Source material
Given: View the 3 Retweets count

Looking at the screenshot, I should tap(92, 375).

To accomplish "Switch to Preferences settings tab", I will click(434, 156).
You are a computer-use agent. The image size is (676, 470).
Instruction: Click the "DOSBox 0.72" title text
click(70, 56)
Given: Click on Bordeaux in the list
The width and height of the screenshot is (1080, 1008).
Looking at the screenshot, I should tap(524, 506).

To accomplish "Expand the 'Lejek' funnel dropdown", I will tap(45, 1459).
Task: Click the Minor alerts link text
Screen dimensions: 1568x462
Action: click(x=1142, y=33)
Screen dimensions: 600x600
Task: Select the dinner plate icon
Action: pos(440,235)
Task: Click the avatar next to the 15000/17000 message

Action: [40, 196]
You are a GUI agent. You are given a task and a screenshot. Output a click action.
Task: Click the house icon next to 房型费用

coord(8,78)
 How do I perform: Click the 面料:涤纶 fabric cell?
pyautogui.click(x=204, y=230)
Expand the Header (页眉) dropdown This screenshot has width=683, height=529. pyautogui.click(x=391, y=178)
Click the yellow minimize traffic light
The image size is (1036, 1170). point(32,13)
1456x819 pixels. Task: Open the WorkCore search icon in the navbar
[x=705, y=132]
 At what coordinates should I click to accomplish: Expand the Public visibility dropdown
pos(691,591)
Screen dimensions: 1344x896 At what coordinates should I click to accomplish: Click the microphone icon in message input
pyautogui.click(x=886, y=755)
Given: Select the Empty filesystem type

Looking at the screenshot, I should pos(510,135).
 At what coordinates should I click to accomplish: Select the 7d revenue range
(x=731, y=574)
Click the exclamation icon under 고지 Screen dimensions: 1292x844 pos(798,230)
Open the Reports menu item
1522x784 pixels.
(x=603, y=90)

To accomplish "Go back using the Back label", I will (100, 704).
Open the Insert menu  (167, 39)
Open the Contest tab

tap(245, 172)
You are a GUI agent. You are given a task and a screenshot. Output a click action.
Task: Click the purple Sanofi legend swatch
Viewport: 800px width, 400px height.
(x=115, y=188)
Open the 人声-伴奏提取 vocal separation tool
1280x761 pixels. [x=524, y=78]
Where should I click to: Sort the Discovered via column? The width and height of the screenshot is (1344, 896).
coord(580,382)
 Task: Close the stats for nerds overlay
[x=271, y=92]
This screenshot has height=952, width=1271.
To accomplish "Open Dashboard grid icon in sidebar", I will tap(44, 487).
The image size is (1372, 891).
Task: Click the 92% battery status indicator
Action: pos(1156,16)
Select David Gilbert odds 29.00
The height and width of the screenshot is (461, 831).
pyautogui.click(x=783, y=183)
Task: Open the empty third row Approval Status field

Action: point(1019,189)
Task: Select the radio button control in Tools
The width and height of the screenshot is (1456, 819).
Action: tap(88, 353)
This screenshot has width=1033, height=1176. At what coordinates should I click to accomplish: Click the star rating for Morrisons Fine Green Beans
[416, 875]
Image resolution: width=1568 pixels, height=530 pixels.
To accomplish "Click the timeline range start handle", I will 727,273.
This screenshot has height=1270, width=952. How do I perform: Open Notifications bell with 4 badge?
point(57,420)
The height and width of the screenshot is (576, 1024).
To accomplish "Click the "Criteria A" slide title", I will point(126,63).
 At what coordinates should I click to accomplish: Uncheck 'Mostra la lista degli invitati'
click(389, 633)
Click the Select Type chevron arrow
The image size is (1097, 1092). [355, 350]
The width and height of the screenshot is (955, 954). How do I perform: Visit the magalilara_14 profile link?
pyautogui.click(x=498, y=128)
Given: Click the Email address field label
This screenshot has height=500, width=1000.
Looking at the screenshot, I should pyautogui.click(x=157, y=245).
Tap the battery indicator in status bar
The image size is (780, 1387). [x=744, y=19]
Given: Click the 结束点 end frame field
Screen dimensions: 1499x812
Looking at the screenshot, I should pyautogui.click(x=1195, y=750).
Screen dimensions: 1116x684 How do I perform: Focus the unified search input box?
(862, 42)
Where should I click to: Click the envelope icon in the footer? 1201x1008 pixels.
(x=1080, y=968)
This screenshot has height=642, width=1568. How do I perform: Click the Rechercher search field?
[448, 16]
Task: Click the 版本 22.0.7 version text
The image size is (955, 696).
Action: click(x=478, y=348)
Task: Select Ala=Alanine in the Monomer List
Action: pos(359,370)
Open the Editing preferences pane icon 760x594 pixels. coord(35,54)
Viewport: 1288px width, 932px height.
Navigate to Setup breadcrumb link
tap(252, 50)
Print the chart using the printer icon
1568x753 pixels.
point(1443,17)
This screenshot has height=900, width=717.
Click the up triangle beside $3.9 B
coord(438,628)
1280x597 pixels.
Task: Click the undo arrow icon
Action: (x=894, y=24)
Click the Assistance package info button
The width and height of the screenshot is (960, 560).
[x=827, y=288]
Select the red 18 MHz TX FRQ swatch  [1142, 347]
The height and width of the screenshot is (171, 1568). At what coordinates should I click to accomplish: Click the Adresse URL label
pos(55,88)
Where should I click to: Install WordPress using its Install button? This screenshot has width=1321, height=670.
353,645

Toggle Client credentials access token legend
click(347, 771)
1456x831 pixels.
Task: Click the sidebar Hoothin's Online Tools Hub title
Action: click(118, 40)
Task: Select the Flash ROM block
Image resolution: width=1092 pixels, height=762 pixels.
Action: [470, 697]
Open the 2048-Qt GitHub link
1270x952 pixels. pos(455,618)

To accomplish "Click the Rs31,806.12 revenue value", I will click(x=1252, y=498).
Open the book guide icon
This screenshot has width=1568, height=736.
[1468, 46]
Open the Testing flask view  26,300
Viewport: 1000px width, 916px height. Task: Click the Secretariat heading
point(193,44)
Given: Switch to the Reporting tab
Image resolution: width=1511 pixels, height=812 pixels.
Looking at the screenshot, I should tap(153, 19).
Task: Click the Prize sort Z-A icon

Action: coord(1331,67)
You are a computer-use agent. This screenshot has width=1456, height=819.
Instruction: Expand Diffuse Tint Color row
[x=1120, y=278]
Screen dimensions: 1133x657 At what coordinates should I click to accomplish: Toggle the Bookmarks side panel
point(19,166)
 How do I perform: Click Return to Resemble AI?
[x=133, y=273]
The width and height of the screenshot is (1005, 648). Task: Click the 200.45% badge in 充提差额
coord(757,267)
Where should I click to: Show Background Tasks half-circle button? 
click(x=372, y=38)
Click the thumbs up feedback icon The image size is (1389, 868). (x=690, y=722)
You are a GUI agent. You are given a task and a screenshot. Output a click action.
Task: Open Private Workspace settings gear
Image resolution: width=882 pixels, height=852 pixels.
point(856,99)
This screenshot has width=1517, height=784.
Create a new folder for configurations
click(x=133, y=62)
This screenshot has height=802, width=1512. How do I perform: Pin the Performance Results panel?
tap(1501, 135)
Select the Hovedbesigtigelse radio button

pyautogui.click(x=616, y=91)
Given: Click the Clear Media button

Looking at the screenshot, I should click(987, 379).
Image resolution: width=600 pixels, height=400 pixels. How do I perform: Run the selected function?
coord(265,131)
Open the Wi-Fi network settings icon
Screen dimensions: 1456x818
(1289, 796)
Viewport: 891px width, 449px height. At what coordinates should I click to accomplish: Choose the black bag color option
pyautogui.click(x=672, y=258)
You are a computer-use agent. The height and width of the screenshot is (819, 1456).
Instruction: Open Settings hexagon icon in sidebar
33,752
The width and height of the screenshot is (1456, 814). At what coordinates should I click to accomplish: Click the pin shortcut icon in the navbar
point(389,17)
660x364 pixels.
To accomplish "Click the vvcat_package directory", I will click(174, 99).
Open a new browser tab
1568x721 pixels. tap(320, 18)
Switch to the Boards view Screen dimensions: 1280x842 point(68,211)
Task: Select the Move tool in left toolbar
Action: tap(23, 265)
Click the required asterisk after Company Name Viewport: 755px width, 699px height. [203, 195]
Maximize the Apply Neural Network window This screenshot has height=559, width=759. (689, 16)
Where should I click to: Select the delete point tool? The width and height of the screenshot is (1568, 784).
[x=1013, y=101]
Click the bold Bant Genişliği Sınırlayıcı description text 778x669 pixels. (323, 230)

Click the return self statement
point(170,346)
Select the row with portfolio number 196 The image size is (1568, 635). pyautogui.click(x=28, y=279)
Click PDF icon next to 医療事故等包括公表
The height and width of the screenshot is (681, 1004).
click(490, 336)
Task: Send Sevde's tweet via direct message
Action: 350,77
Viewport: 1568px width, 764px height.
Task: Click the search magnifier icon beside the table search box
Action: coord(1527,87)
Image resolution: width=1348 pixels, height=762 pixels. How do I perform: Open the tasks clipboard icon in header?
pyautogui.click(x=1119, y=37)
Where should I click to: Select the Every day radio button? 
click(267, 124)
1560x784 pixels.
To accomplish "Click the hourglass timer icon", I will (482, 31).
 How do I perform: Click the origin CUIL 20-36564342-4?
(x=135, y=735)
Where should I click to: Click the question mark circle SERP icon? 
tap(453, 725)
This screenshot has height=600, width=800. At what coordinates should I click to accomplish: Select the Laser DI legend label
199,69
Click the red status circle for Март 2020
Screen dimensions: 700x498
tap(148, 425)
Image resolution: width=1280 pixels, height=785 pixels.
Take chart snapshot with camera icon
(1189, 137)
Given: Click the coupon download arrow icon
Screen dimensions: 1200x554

» Short task:
Please write out the material from the line containing "Maximize the Apply" through the end, copying every line exactly.

» Full answer:
Maximize the Apply Neural Network window This screenshot has height=559, width=759. (689, 16)
Where should I click to: Select the delete point tool? The width and height of the screenshot is (1568, 784).
[x=1013, y=101]
Click the bold Bant Genişliği Sınırlayıcı description text 778x669 pixels. (323, 230)

Click the return self statement
point(170,346)
Select the row with portfolio number 196 The image size is (1568, 635). pyautogui.click(x=28, y=279)
Click PDF icon next to 医療事故等包括公表
The height and width of the screenshot is (681, 1004).
click(490, 336)
Task: Send Sevde's tweet via direct message
Action: 350,77
Viewport: 1568px width, 764px height.
Task: Click the search magnifier icon beside the table search box
Action: coord(1527,87)
Image resolution: width=1348 pixels, height=762 pixels. How do I perform: Open the tasks clipboard icon in header?
pyautogui.click(x=1119, y=37)
Where should I click to: Select the Every day radio button? 
click(267, 124)
1560x784 pixels.
To accomplish "Click the hourglass timer icon", I will (482, 31).
 How do I perform: Click the origin CUIL 20-36564342-4?
(x=135, y=735)
Where should I click to: Click the question mark circle SERP icon? 
tap(453, 725)
This screenshot has height=600, width=800. At what coordinates should I click to accomplish: Select the Laser DI legend label
199,69
Click the red status circle for Март 2020
Screen dimensions: 700x498
tap(148, 425)
Image resolution: width=1280 pixels, height=785 pixels.
Take chart snapshot with camera icon
(1189, 137)
Given: Click the coupon download arrow icon
Screen dimensions: 1200x554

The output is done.